UK Prime Minister Theresa May will seek legally binding changes to the Irish backstop from the European Union in an attempt to break the deadlock over Brexit, according to pro-Brexit lawmaker Boris Johnson. But the EU says there will be no renegotiation.

The UK Prime Minister is under mounting pressure to ditch the Irish backstop, with two months to go until Brexit D-Day.

Her former foreign secretary Boris Johnson says she’ll have the ‘full-throated support’ of the nation if she renegotiates it with the EU.

Writing in the Telegraph newspaper on Monday, the pro-Brexit Conservative lawmaker says if May gets the ‘freedom clause’ from the backstop she’s reportedly seeking, it’ll be ‘unadulterated good Brexit news’ for Britain.

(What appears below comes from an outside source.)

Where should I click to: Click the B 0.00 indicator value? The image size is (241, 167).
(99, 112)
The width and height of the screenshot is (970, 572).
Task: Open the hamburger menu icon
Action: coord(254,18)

The backstop’s designed to make sure there’s no return of a hard border between Northern Ireland and the Republic of Ireland if no deal is in place by the end of the Brexit transition period.

That means no checkpoints, no border posts, no barriers…. but at the cost of the UK staying in the EU customs union during that time, without any power in its decision-making, and Northern Ireland having to stick to more EU trading rules: a cost many lawmakers say is too great, despite Ireland’s insistence it won’t accept any changes to the backstop.

The EU, too – with its deputy chief negotiator repeating on Monday (January 28) that the bloc won’t be negotiating on the divorce deal

It’s one of the main reasons they rejected May’s deal in parliament earlier this month, and the focus of a number of the amendments to the deal they’ve tabled since that vote, that also include efforts to delay the UK’s exit day past March 29th.

Those amendments will be voted on in parliament on Tuesday (January 29), and if one is passed it could be the lifeline May’s deal needs to pass itself.